§ **INSTRUCTION**
Could you reproduce the material below word for word, starting at its first line and ending at the line that contains "(358, 438).", with the pictures left out?

# # # # #

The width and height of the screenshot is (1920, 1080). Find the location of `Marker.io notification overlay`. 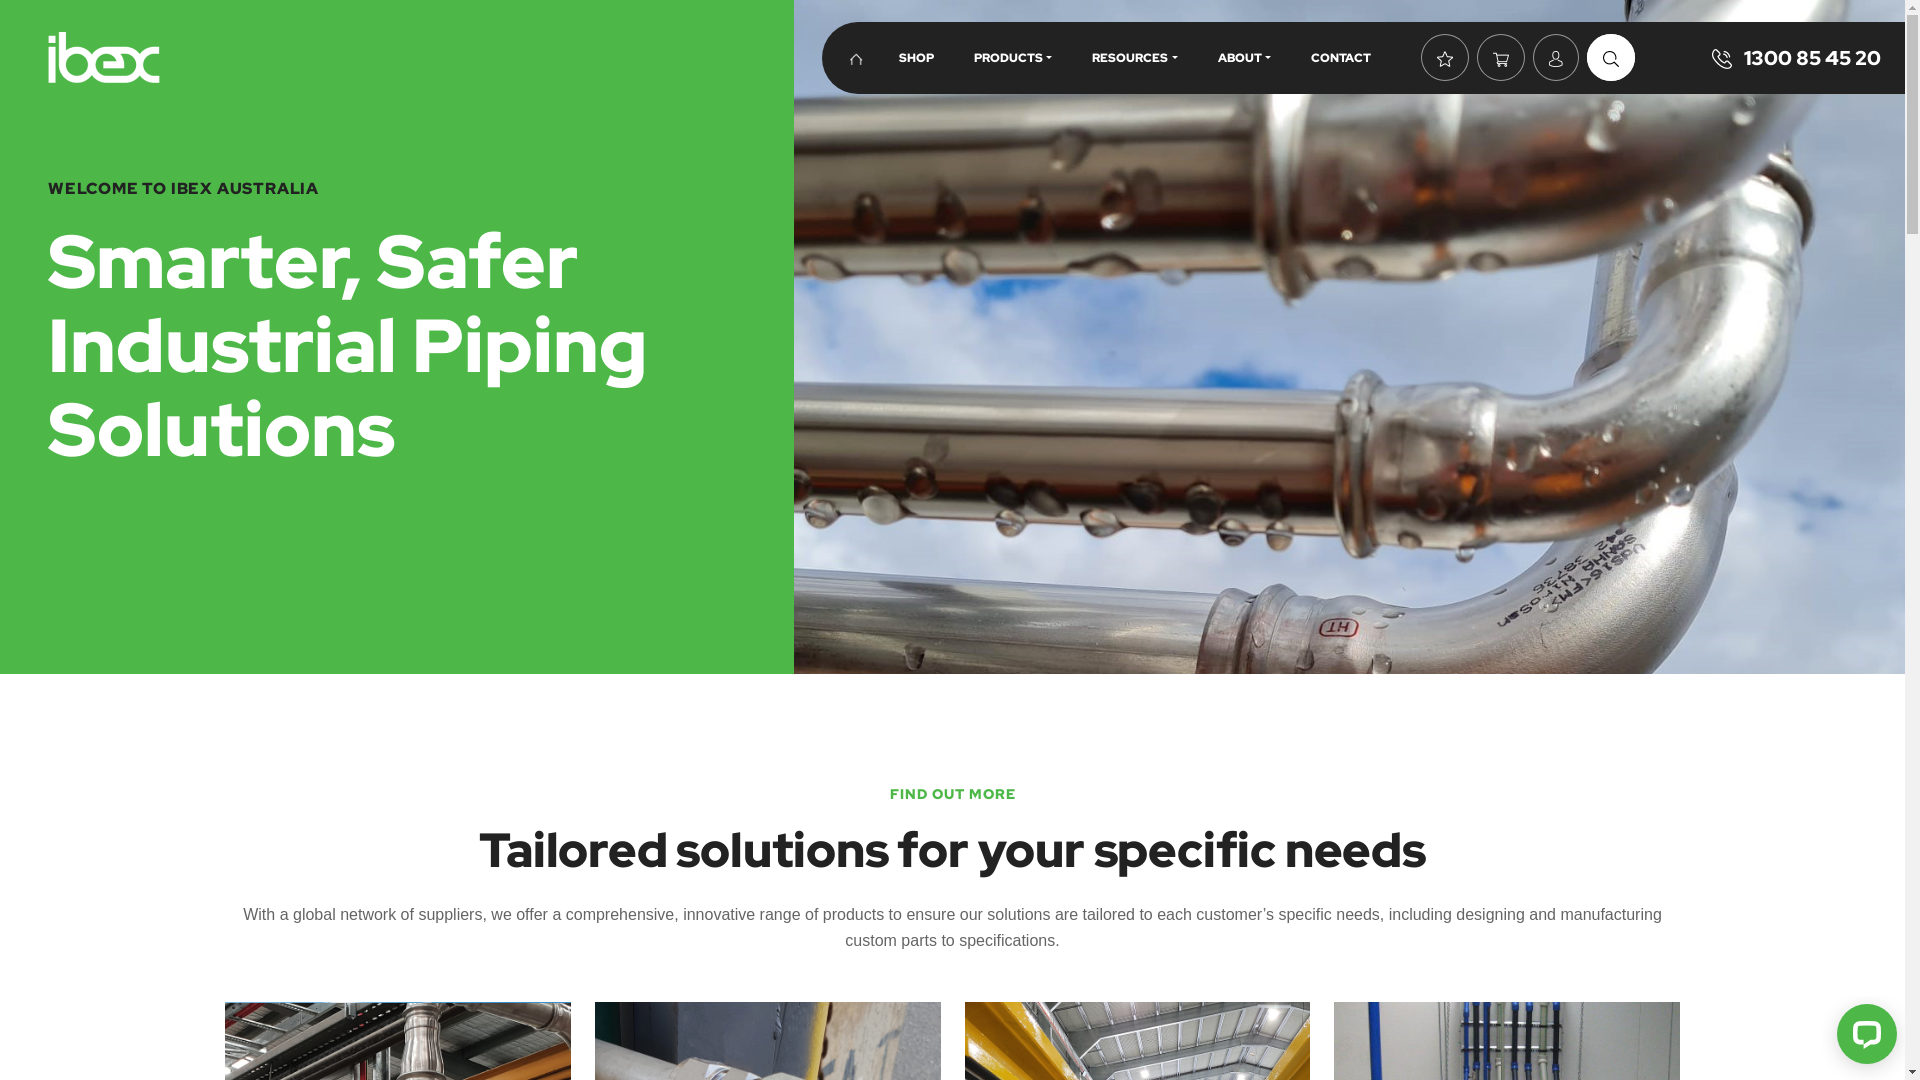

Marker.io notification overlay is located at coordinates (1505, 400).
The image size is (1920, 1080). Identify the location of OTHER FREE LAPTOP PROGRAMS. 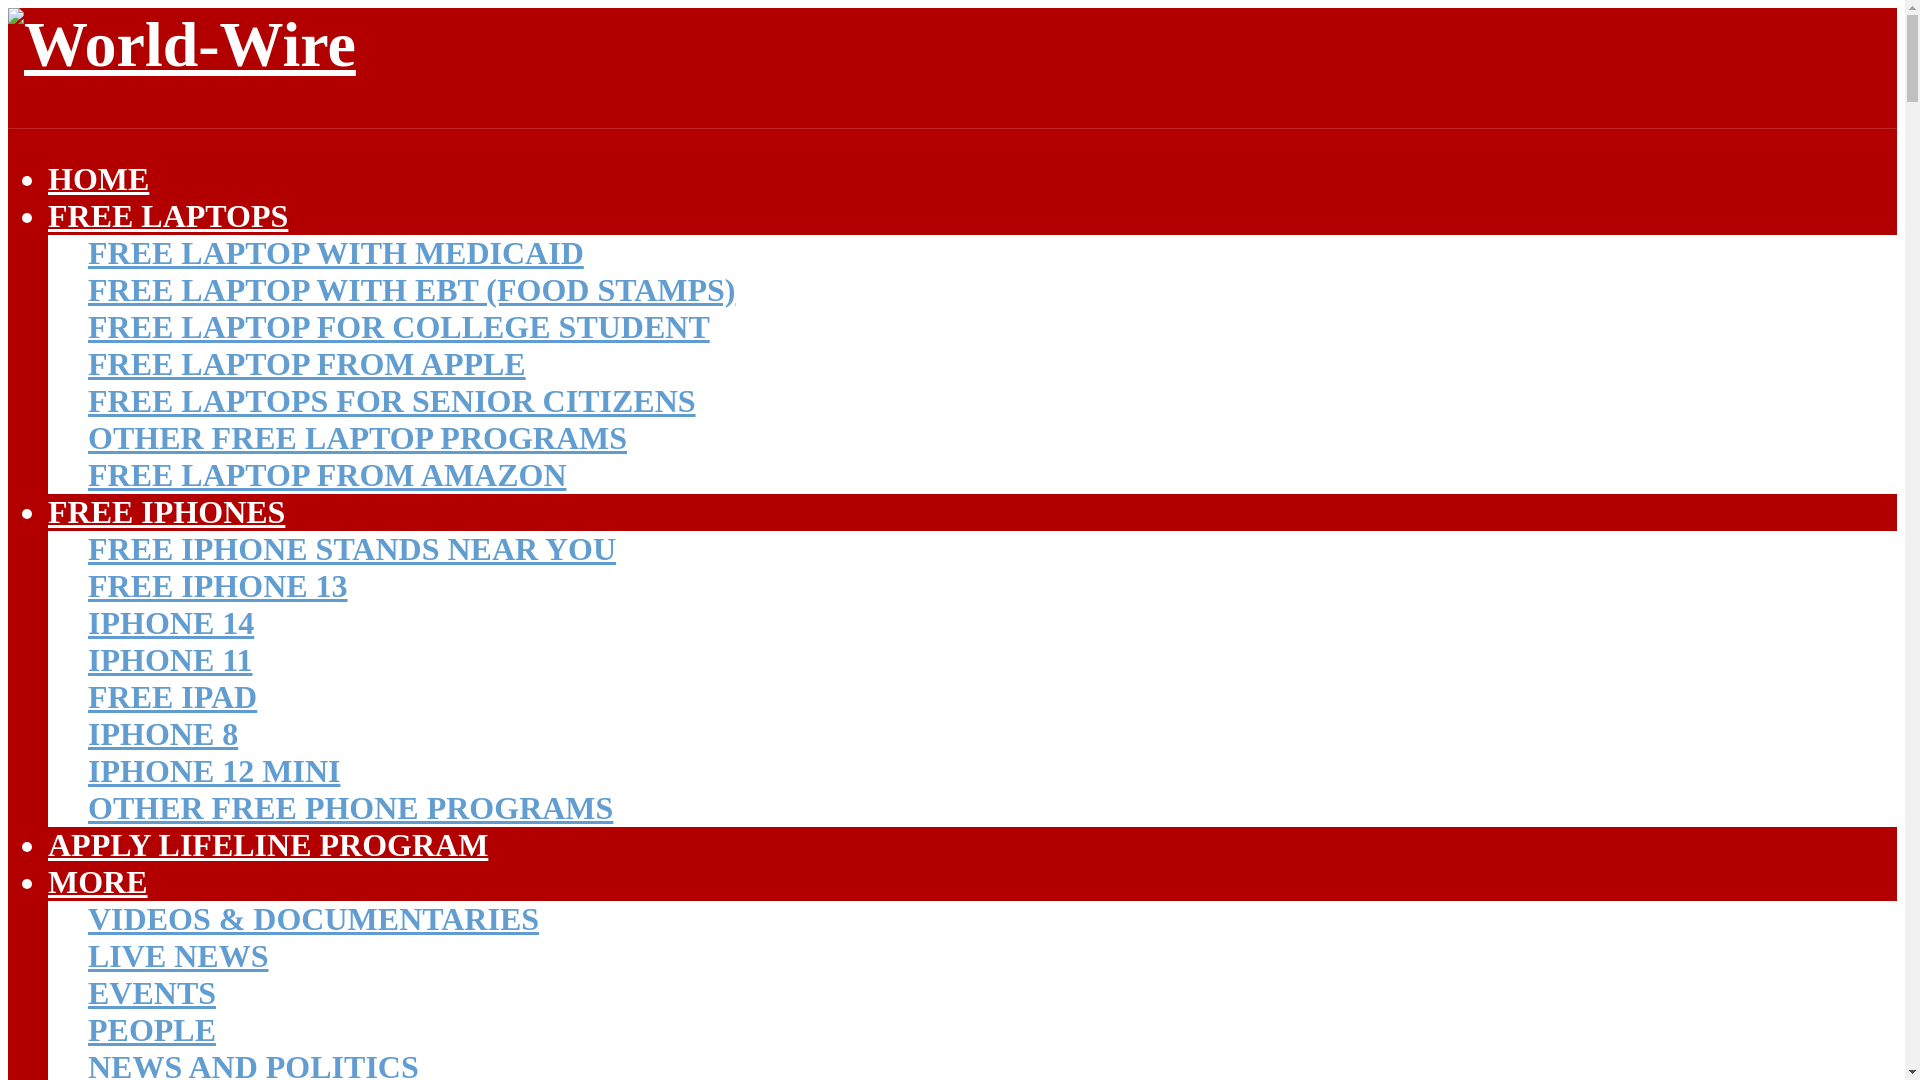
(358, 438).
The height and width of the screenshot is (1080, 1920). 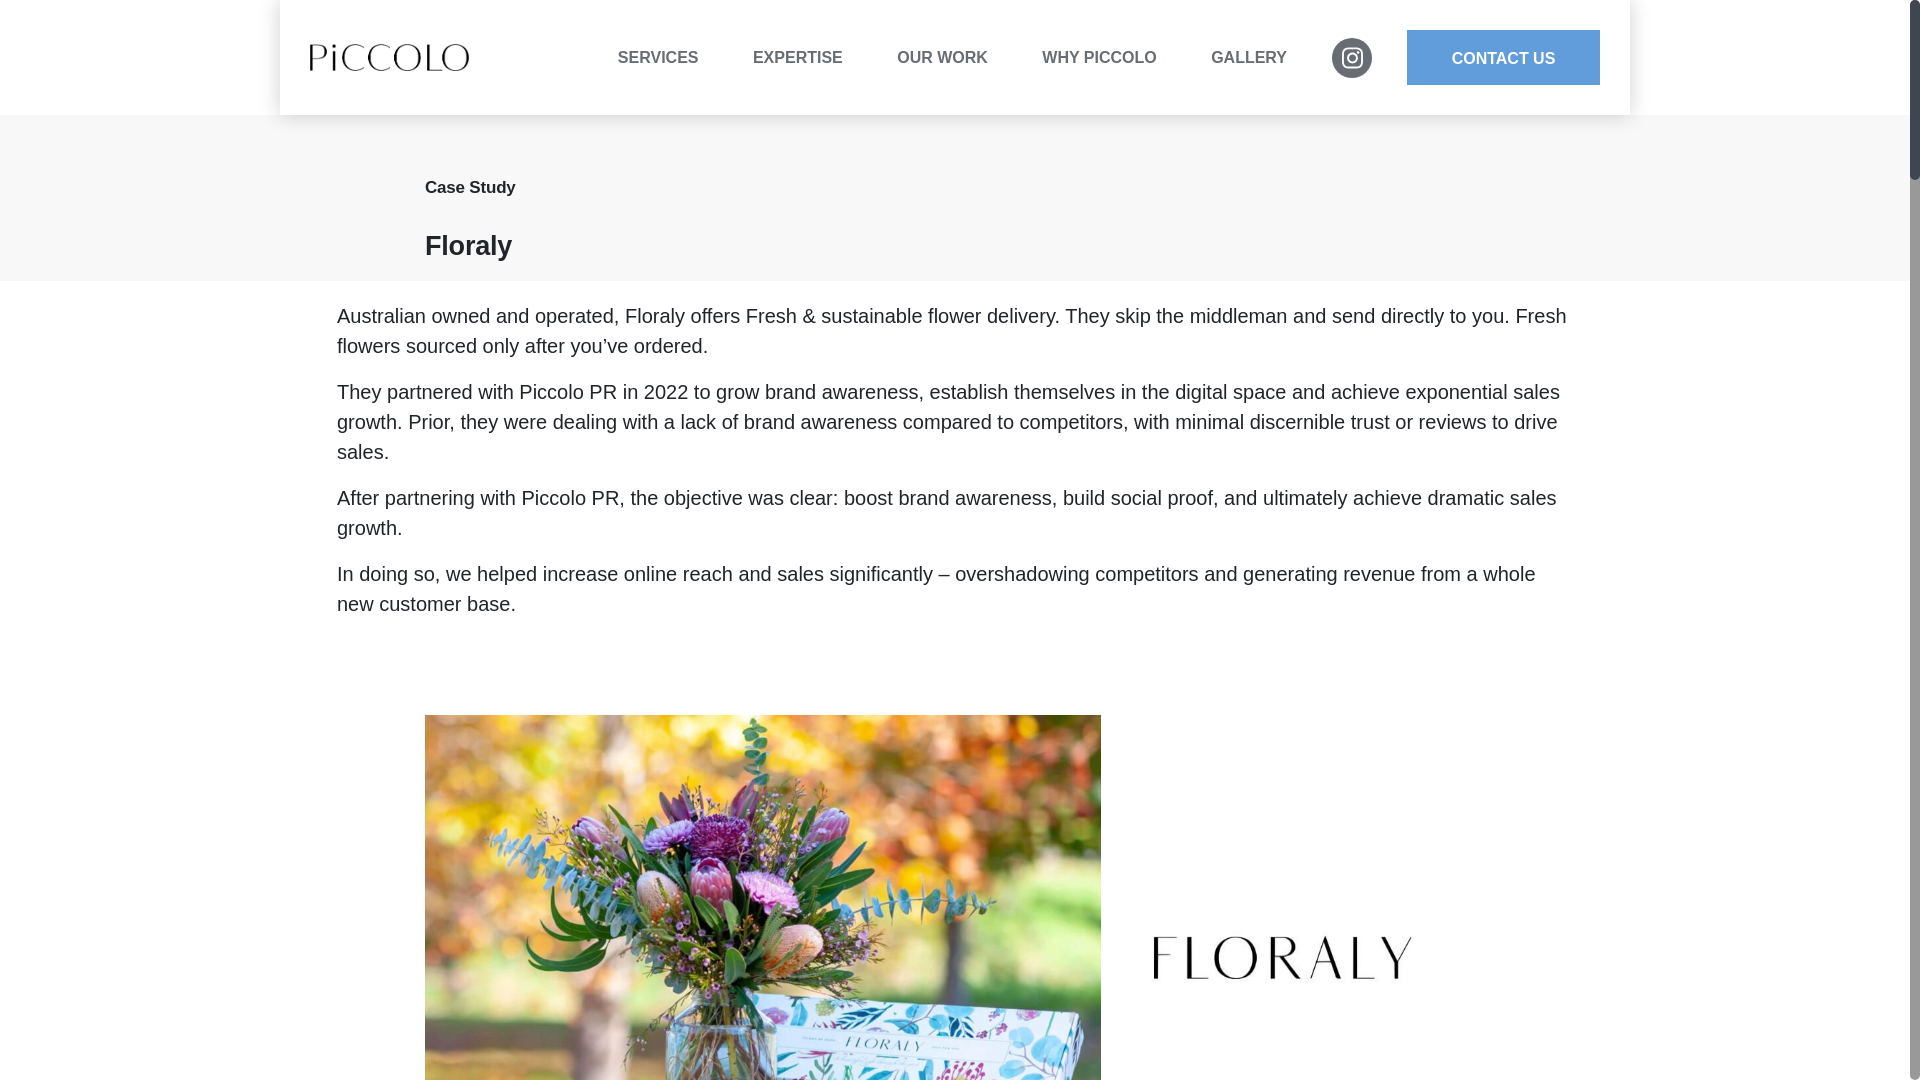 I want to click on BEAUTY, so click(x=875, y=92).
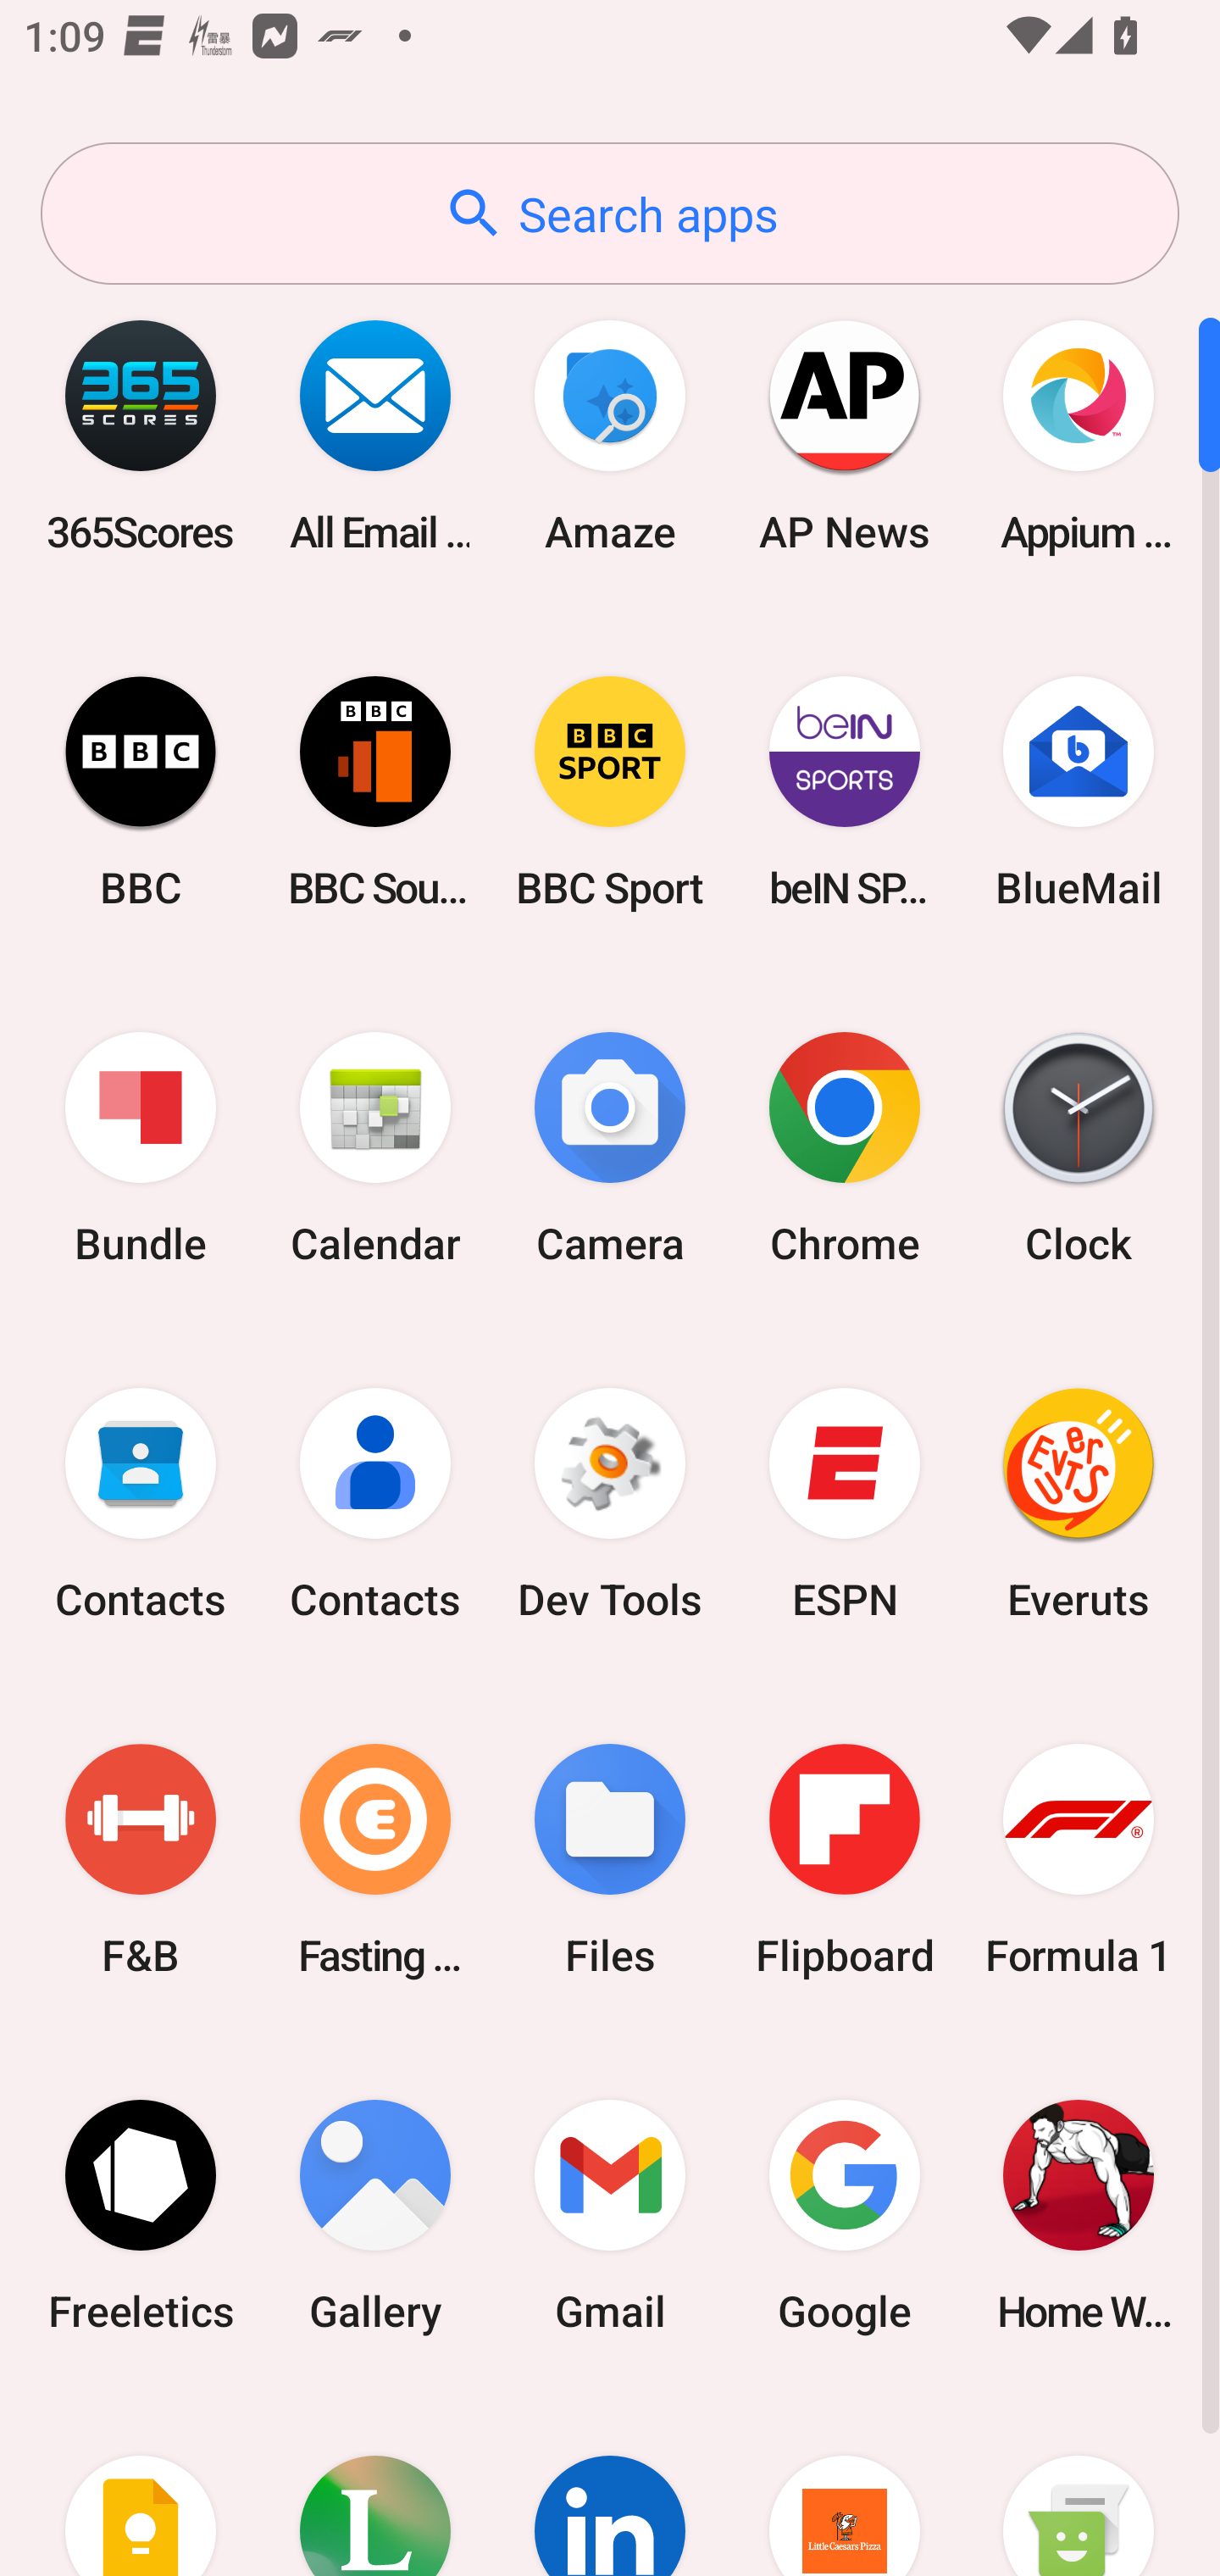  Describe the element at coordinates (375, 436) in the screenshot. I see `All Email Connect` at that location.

# # # # #

§ **WORKED SOLUTION**
The width and height of the screenshot is (1920, 1080). Find the location of `Marker.io notification overlay`. 

Marker.io notification overlay is located at coordinates (1505, 400).
The image size is (1920, 1080). Identify the location of OTHER FREE LAPTOP PROGRAMS. 
(358, 438).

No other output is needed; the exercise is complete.